The coalition of same-sex marriage supporters in Massachusetts is a multicultural and bipartisan group, mirroring that of the civil rights movement.
Coretta Scott King, widow of Martin Luther King Jr., defended her support in a 1998 speech saying: "I hasten to remind them that Martin Luther King Jr. said, 'Injustice anywhere is a threat to justice everywhere.'"
But her grandnephew, Jarrett Ellis, takes an opposite view, writing in testimony submitted to Massachusetts House and Senate in April that "same-sex marriage is not a civil right because, simply, homosexuality is not a civil right."
In the aftermath of the Supreme Judicial Court decision last Tuesday to allow same-sex marriage, one of the critics taking part in a State House press conference of the Massachusetts Family Institute was a member of the Black Ministerial Alliance.
The BMA, a coalition of several predominately African-American churches in Boston, is fearful that same-sex marriage will increase the number of fatherless families in the black community.
Lloyd, of the Greater Framingham Community Church, said that line of argument makes perfect sense.
He believes the SJC had no other choice to rule as it did based on the narrowly defined legal question the court was asked to address, and he said he agrees that homosexuals face discrimination.
But the way to fix the problem is to change the specific laws that cause the discrimination, he said, such as the laws that prohibit hospital visitation rights for same-sex partners.
"You don't go and change marriage," he said. "One does not take and destroy the fabric of society to get what you want."
Lloyd said he, too, finds it odd that same-sex marriage supporters invoke the struggles of black Americans to defend their position.

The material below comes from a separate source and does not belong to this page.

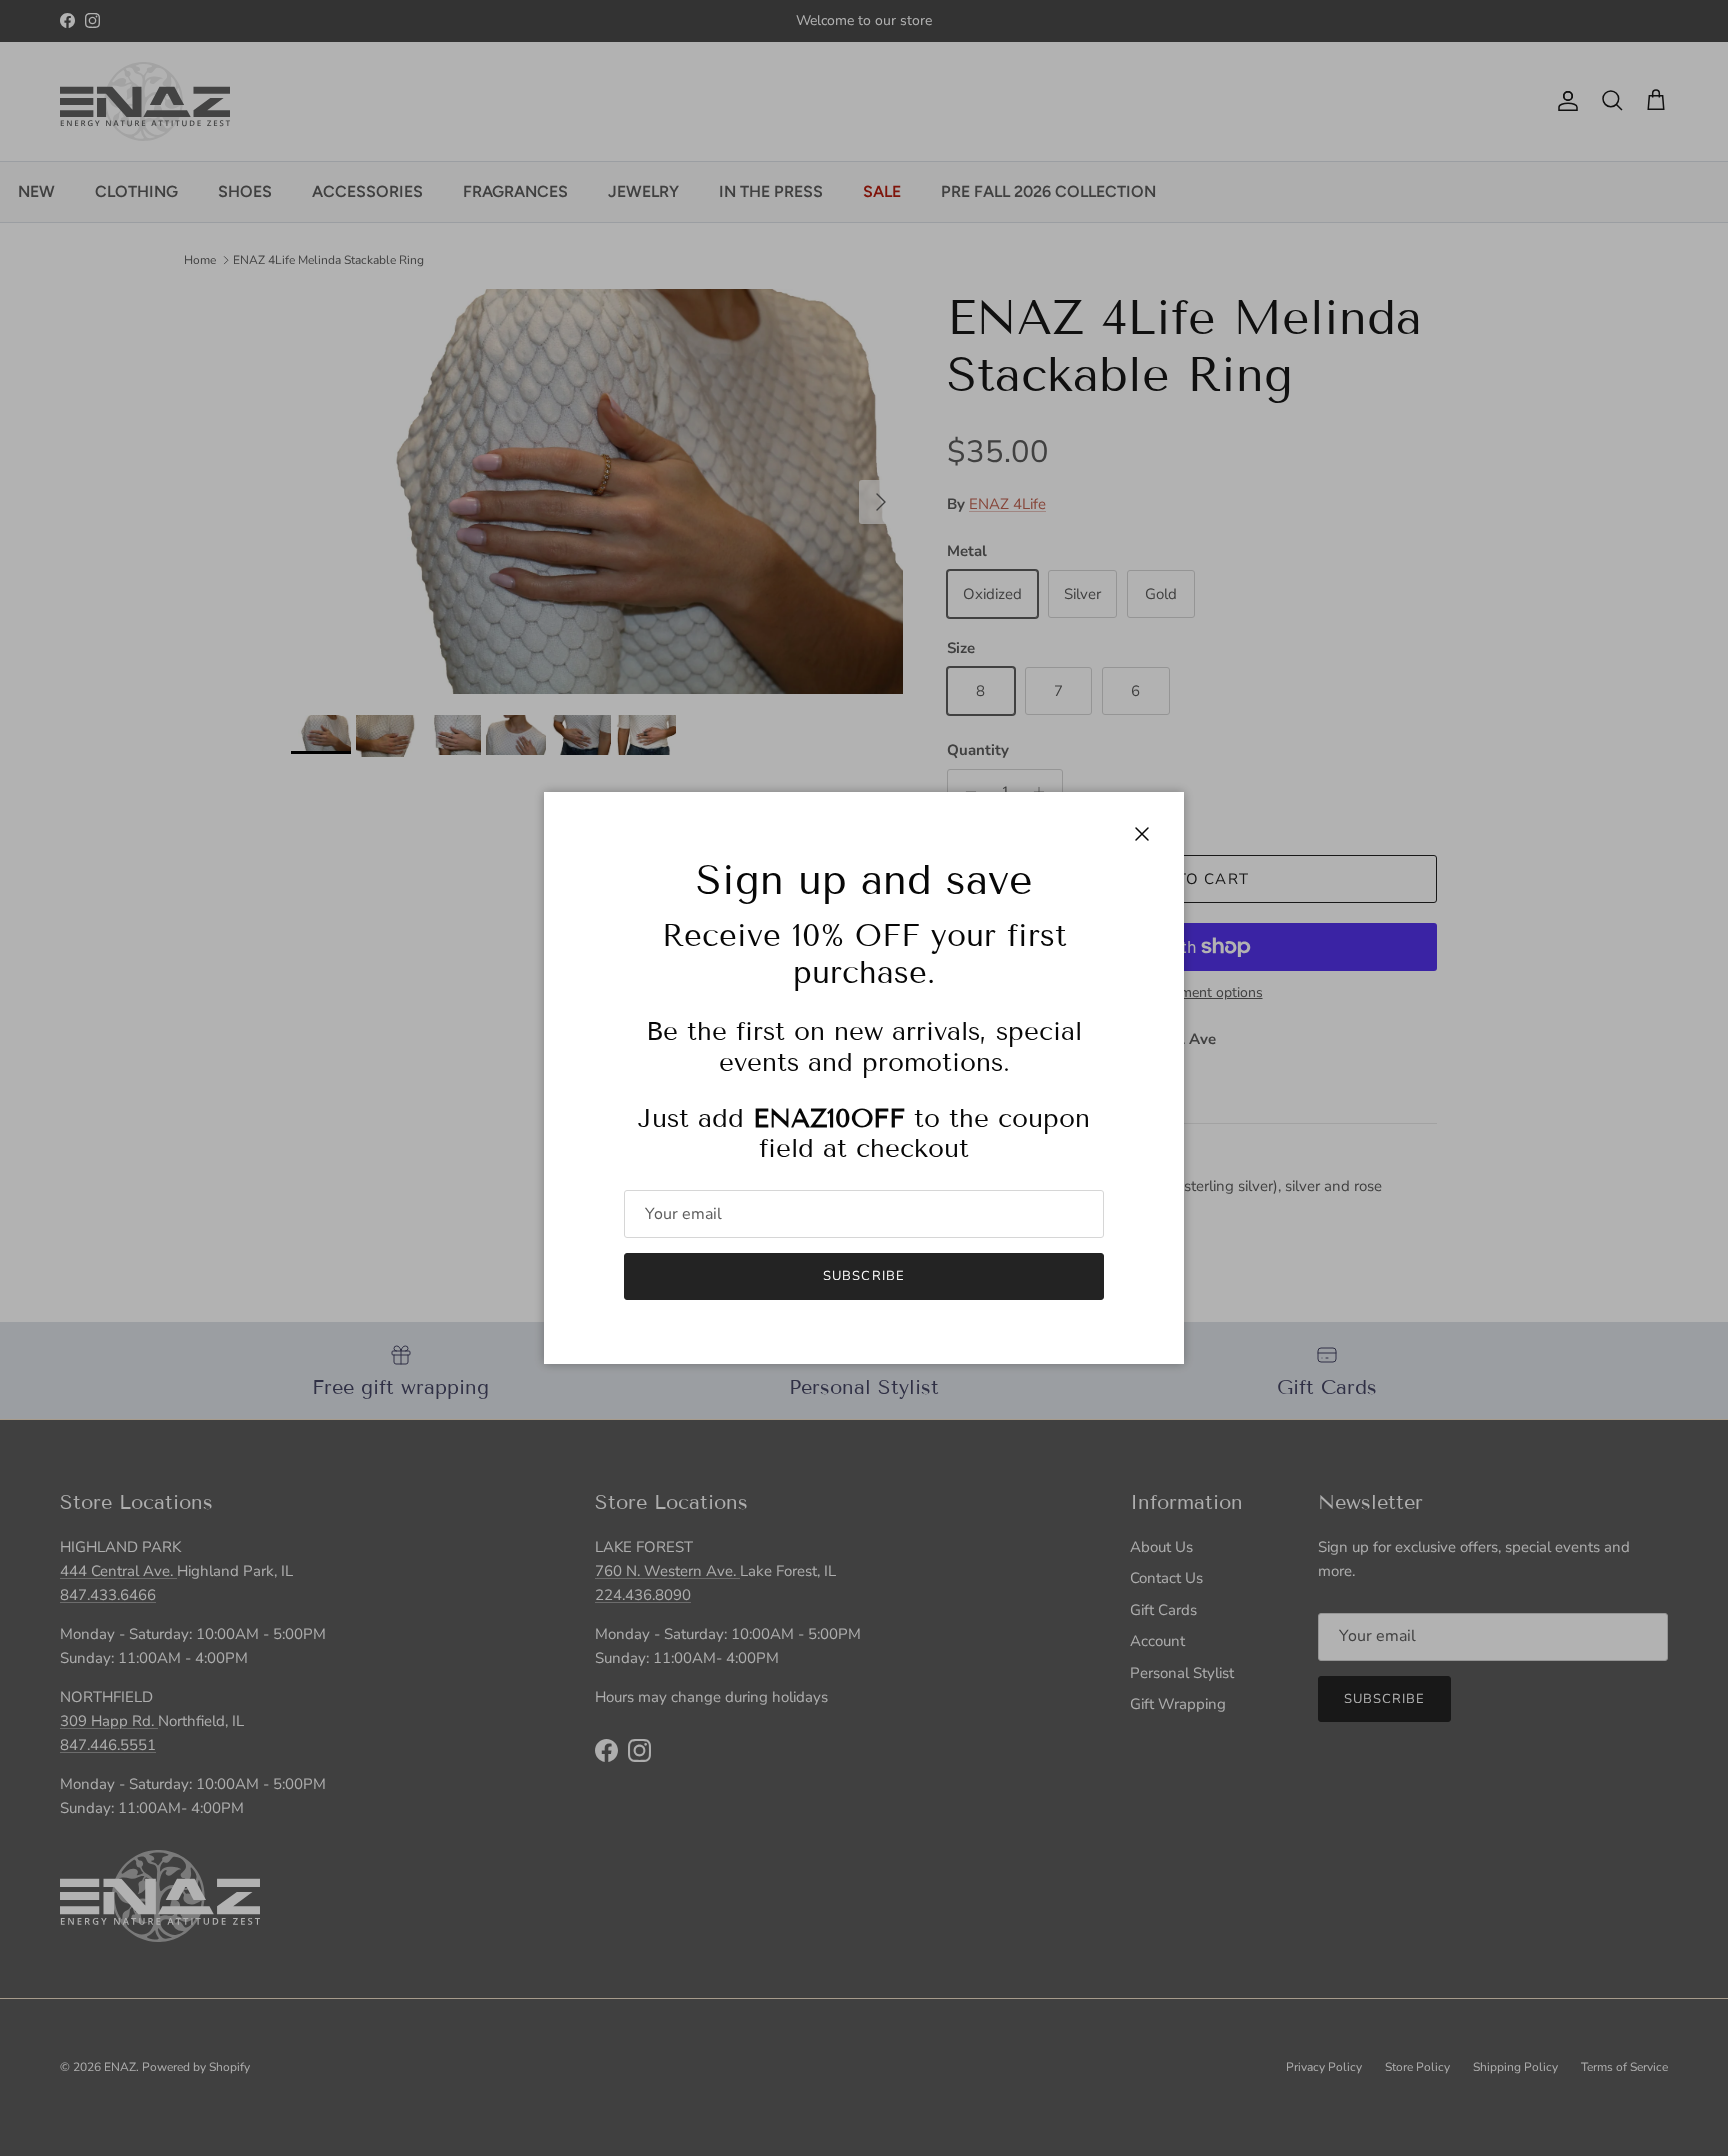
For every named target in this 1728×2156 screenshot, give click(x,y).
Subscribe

"A vast number of folks use that argument so much to justify their struggle," he said. "The difference is our (struggle) continues."

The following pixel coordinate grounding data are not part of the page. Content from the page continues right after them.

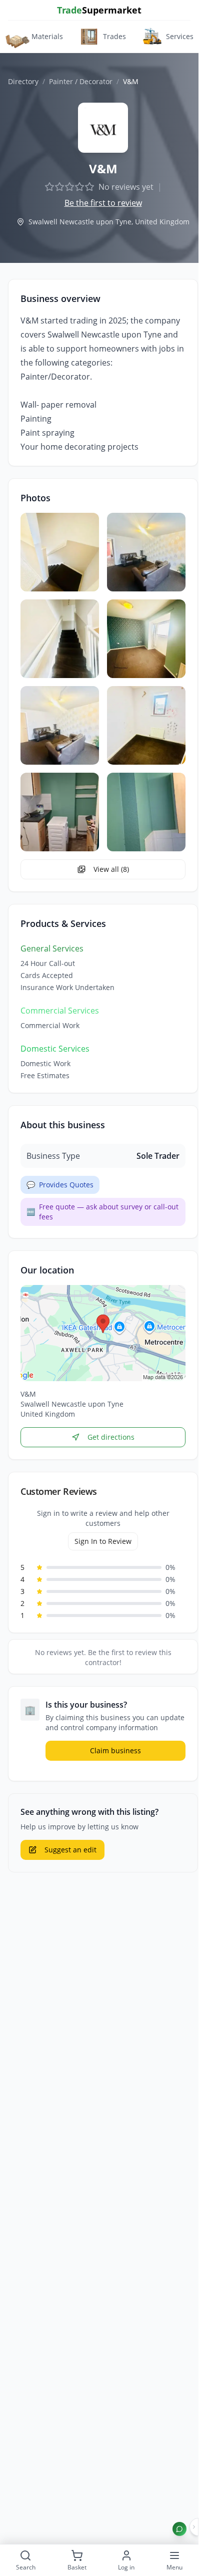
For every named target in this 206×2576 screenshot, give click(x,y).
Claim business (115, 1750)
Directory (23, 81)
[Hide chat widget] (194, 2527)
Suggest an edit (70, 1849)
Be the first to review (103, 202)
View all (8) (111, 869)
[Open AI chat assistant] (179, 2529)
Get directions (111, 1437)
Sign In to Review (103, 1541)
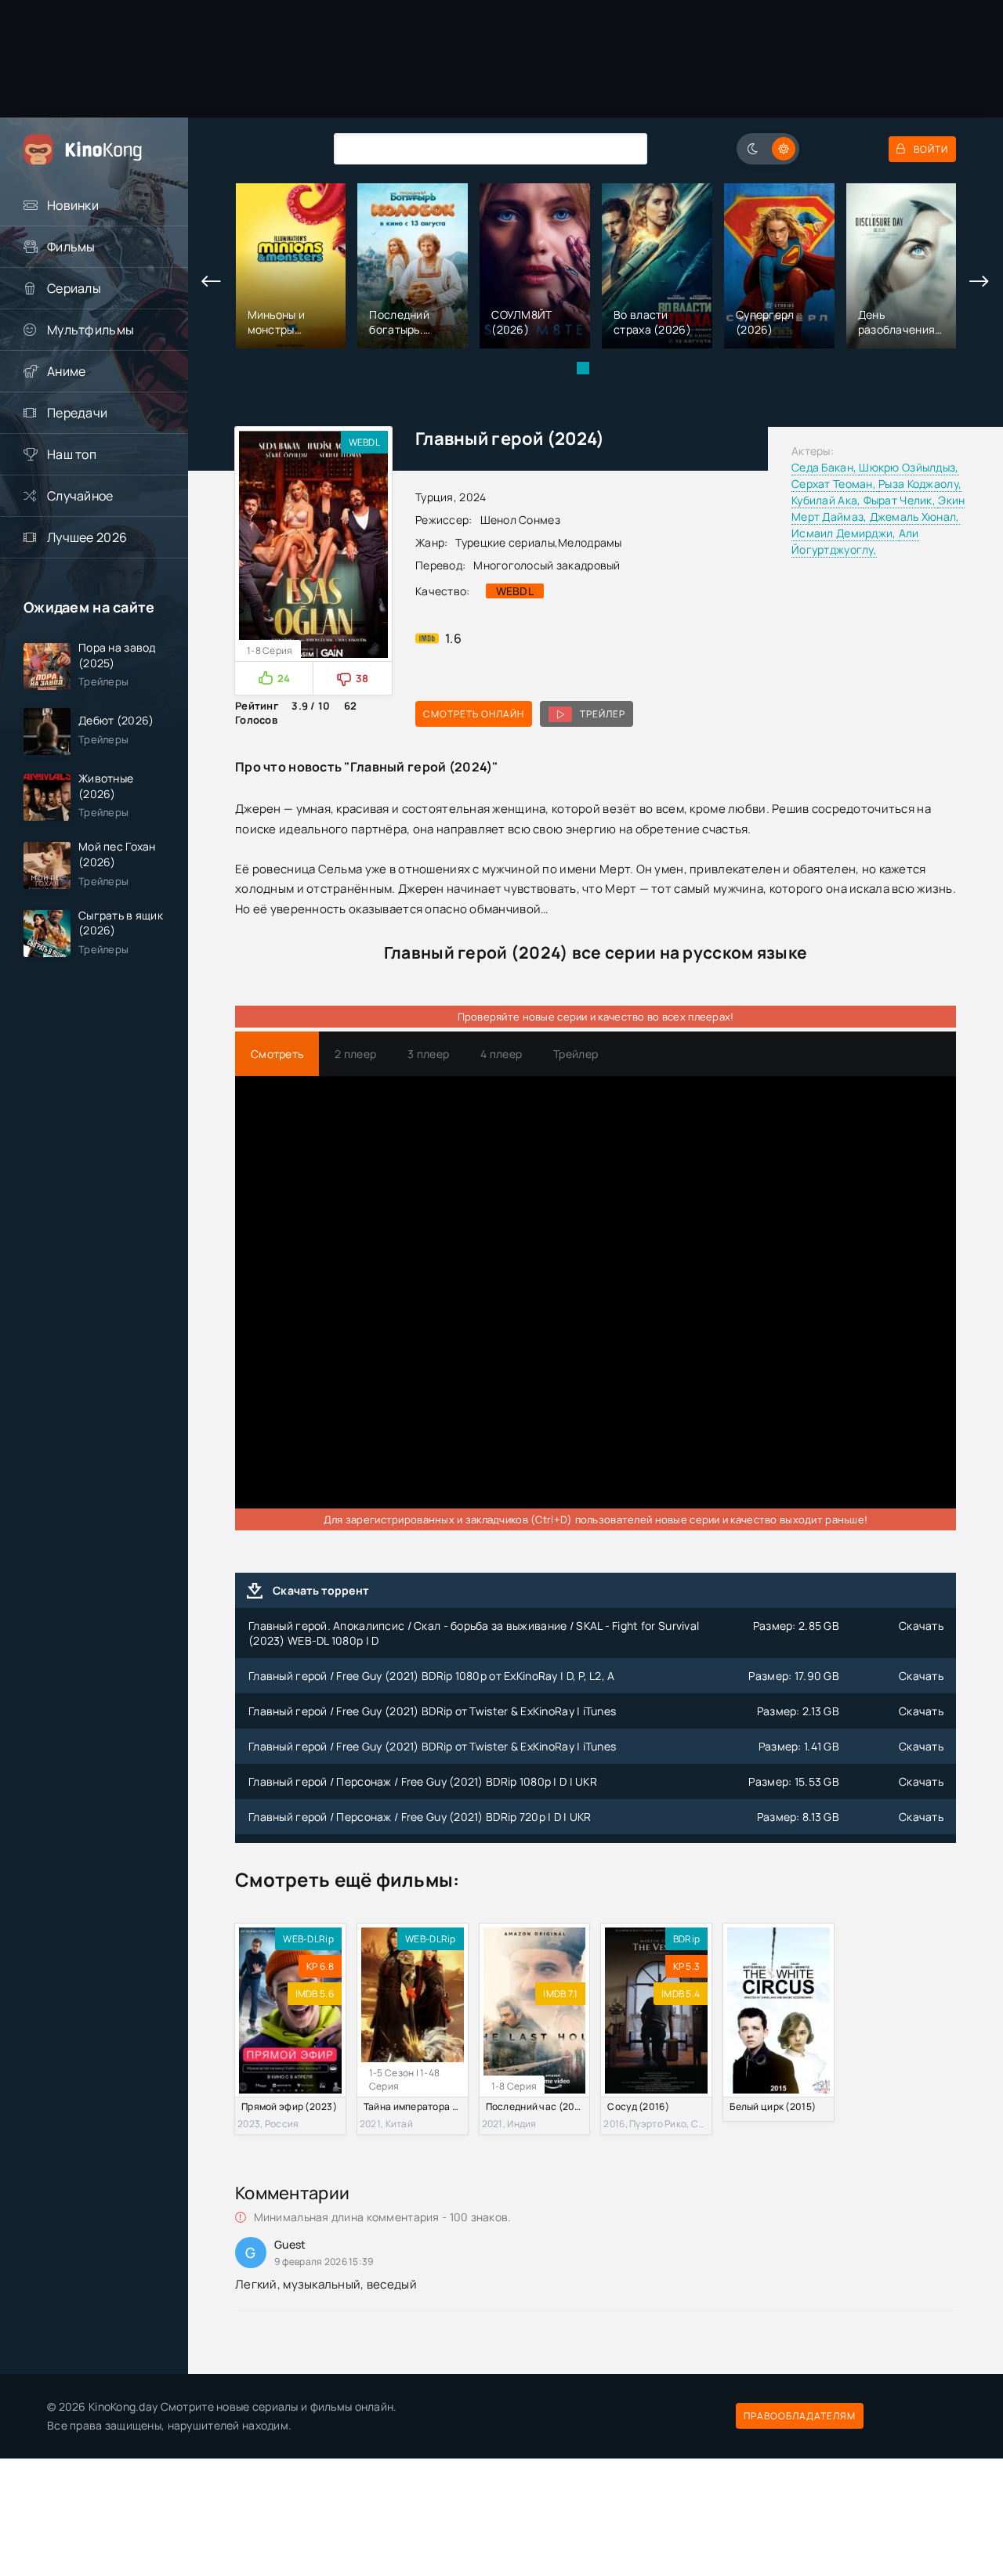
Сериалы (74, 288)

Lloyd said that due to the experience of growing up in America, people of color are generally in tune with issues of justice and have a heart for those who are suffering.

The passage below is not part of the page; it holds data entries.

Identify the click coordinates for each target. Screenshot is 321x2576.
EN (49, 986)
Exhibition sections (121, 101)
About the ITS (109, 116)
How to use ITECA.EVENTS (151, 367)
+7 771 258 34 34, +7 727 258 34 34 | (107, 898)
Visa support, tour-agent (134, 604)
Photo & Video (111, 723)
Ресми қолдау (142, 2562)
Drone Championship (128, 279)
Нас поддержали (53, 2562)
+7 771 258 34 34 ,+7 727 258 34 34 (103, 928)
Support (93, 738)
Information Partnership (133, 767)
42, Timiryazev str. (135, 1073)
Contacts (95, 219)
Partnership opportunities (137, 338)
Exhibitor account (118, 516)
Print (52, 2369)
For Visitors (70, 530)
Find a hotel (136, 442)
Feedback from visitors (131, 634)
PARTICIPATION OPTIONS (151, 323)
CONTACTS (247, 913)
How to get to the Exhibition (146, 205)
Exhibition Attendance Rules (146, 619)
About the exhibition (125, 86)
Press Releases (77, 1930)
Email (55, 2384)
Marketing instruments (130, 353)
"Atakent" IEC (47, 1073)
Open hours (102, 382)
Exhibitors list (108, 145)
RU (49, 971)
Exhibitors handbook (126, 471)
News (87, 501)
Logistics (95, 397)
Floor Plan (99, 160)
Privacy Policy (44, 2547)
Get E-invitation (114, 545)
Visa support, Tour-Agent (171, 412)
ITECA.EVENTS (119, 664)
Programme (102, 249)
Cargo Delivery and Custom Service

But having a heart and supporting gay marriages are two different issues, he said.
Another layer peeling away from the Dim voter base???
The ultimate in "fuzzy math." Appealing to less than 2% of the population by alienating 12.3%....
I just made a similar remark in a different manner. Great minds... and all that.
Creepy is dumpy blobs with no contour, projection, just floppy flab.
Bullet Bras were the only style you could buy in the 1940s, 50s, and 60s.
Guess you never heard of the "Sweater Girl" look or saw a glamour pin-up girl. All of the babes in WWII, Bikini Beach, Elvis movies wrore these. Go to Google and type in the word "vintage." I guess you're too young to understand. IMOHO.
Next: The fight against discrimination based on culinary preferences.